(Task inputs Opens)

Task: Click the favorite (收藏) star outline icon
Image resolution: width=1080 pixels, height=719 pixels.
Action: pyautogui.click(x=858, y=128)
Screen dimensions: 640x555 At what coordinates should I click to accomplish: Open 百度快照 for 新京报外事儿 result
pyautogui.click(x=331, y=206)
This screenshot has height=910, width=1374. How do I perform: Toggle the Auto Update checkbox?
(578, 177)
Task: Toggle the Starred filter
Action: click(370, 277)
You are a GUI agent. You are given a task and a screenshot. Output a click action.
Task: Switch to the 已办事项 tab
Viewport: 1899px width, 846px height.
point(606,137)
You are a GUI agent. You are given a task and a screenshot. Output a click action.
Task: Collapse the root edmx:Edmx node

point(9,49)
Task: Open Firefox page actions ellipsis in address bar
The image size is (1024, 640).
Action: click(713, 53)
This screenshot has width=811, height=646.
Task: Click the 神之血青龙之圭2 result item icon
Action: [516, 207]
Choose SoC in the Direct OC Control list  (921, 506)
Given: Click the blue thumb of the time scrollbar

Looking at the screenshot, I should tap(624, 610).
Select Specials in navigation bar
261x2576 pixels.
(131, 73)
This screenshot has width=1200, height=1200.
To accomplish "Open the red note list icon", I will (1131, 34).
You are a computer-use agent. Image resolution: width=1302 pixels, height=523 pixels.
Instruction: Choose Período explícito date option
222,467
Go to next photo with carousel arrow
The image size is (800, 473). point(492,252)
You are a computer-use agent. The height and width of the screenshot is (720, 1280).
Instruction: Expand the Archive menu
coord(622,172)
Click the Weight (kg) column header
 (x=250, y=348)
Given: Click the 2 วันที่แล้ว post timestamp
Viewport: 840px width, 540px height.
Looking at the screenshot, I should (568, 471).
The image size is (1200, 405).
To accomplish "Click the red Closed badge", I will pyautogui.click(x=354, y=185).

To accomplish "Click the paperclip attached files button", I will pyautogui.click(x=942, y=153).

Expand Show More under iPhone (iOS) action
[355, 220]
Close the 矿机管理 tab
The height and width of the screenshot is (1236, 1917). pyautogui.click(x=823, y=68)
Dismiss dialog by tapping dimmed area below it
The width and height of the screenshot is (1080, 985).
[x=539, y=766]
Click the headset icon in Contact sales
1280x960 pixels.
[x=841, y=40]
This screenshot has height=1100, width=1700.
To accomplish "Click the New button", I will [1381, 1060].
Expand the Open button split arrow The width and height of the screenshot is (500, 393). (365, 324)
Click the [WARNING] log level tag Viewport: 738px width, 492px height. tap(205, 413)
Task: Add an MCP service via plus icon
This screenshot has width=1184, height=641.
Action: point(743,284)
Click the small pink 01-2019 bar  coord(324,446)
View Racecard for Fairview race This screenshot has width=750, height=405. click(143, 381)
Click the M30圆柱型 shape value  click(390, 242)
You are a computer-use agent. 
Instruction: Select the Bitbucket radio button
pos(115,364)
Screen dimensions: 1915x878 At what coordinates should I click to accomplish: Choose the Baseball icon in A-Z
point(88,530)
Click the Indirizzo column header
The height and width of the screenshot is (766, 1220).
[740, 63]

(Task inputs Closes)

• **The task**
Word for word, output the lines of the data from its first line through the line where "Task: Open Firefox" appears, and stop there.

• **Result of this exercise**
Task: Click the favorite (收藏) star outline icon
Image resolution: width=1080 pixels, height=719 pixels.
Action: pyautogui.click(x=858, y=128)
Screen dimensions: 640x555 At what coordinates should I click to accomplish: Open 百度快照 for 新京报外事儿 result
pyautogui.click(x=331, y=206)
This screenshot has height=910, width=1374. How do I perform: Toggle the Auto Update checkbox?
(578, 177)
Task: Toggle the Starred filter
Action: click(370, 277)
You are a GUI agent. You are given a task and a screenshot. Output a click action.
Task: Switch to the 已办事项 tab
Viewport: 1899px width, 846px height.
point(606,137)
You are a GUI agent. You are given a task and a screenshot. Output a click action.
Task: Collapse the root edmx:Edmx node

point(9,49)
Task: Open Firefox page actions ellipsis in address bar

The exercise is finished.